1982年に歌手としてデビューし、アイドル歌手として活躍していたが年齢を重ねて女優業が多くなっていった。
「快盗ルビイ」は初期に属する作品で、時期的にもアイドル映画と言ってよいと思う。
アイドル映画としてはよくできており、喜劇ファンタジーとして単純に楽しめるし、キョンキョン・ファンならば十分に楽しめる内容となっているが、特段のファンでない僕は内容の軽薄さに乗り切れないでいる。
通常だと「怪盗ルビィ」とされるべきタイトルを、わざわざ「快盗ルビイ」としていて内容を髣髴させている。

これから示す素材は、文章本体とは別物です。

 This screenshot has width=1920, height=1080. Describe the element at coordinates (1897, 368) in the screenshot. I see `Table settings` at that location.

話の展開も映像もポップな感じで進んでいき、小泉今日子の真っ赤な口紅が脳裏に残る作品である。

監督・脚本の和田誠は著名なイラストレーターで、飄々とした風合いのイラストは味わいがあり、僕たちの世代の者は彼のイラストをあちこちで見かけていたと思う。
僕は氏がキネマ旬報に連載されていた「お楽しみはこれからだ」が単行本化された2冊を持っているが、作品中のセリフを基にしたエッセーで、シンプルなイラストが素敵な読み物である。

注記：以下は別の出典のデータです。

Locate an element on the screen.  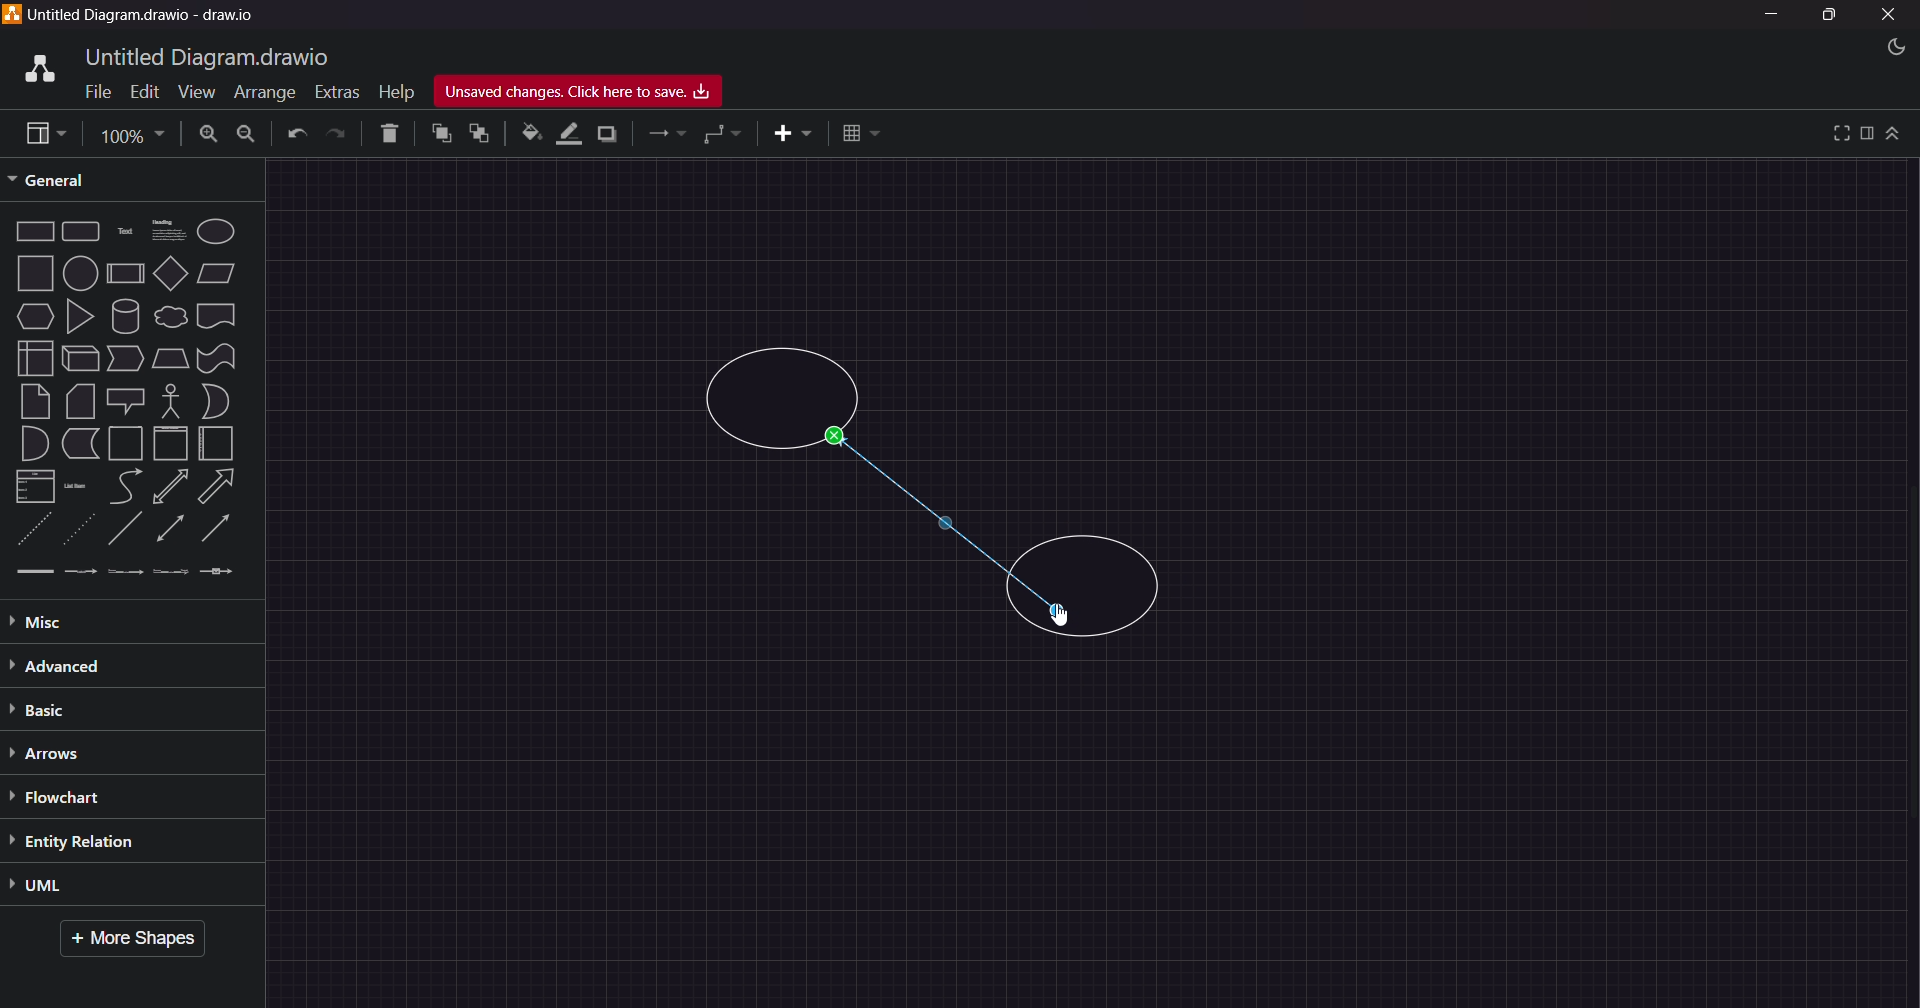
More Shapes is located at coordinates (140, 940).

本作は彼の描くイラストそのままに、かわいらしくもちょっと大人っぽいロマンチックな仕上がりとなっている。
真田広之が小泉今日子と出会い自転車の稽古をする出だしに続き、食料品屋の親父からカバンをだまし取るエピソードで示されるのが、盗んだカバンを返しに行く理由が赤字だからという滑稽なことから、それ以降の犯罪がどのように失敗していくのかに興味がいくように仕向けられている。

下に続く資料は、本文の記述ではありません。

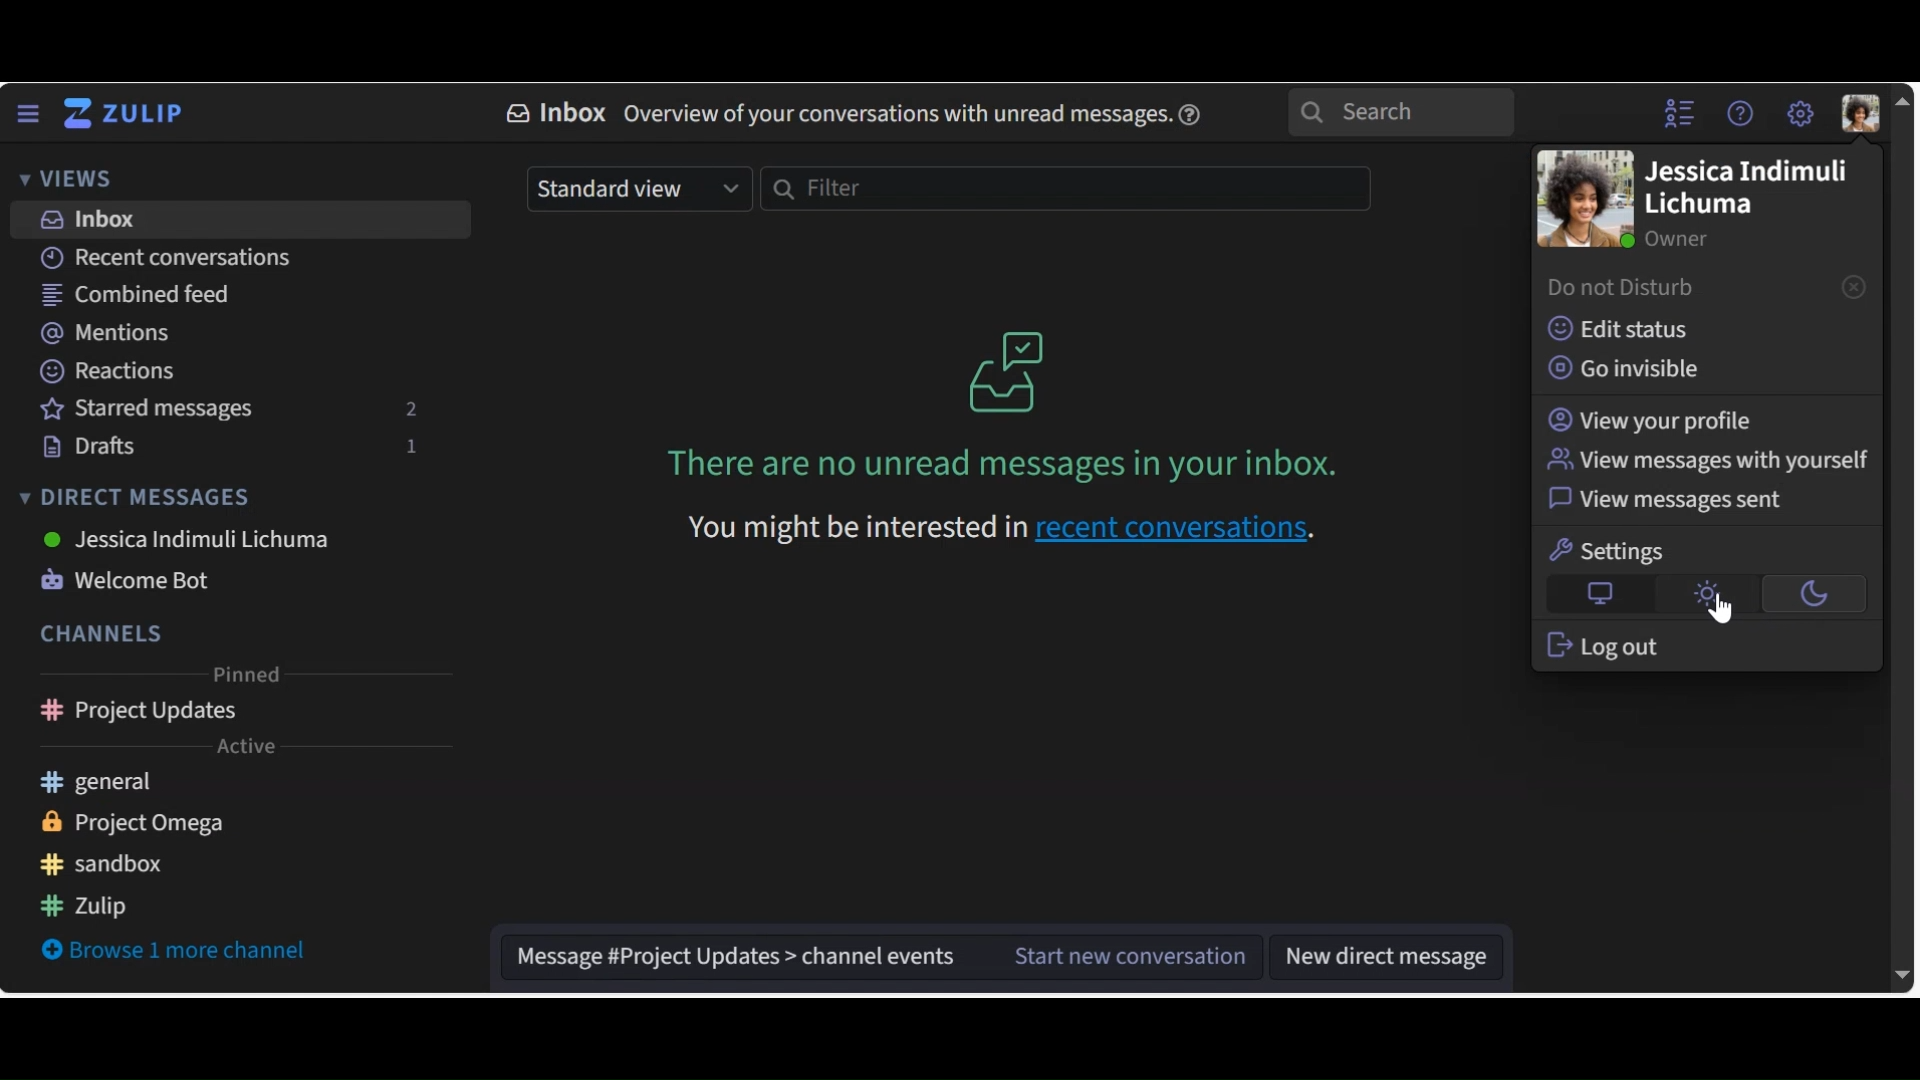 Image resolution: width=1920 pixels, height=1080 pixels. I want to click on Browse 1 more channel, so click(178, 952).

そして何よりもファッションを含め、小泉今日子がカッコイイ女性として描くことに重点を置いている。
それを際立たせるために真田広之に変な格好をさせていたと思われる。

宝石店での失敗、銀行強盗の失敗、高級マンションでのコソ泥の失敗、手紙の奪還作戦の失敗が面白おかしく描かれていくが、アイドルの小泉今日子を犯罪者にするわけにもいかず、可愛く失敗を重ねていく様子は真田広之の可笑しさもあって肩がこらない。
二人のデュエットも楽しめるシーンとなっている。

面白くさせている要因の一つに豊富な脇役陣がある。
真田広之の母親役を水野久美が演じて出番も多いが、チョイ役として食品店の主人に天本英世、宝石店の店主で斎藤晴彦が滑稽な演技を見せ、銀行の窓口係りとして吉田日出子、愛人関係らしい二人に岡田真澄と木の実ナナ、小泉今日子の恋人に陣内孝則、刑事が秋野大作で、法医学室担当の名古屋章が最後に粋な言葉と粋な計らいで真田広之を助ける。
その他にも伊佐山ひろ子、富士真奈美などが出ていたが、チョイ役として前述の名古屋章が最後を締めていた。

シーンの所々で絵画的な映像演出が見られ監督がイラストレーターであることを感じさせる。
特にラストシーンで夜空を見上げるシーンはそれらしい。
若い頃の小泉今日子を見る分には随分と楽しめる映画である。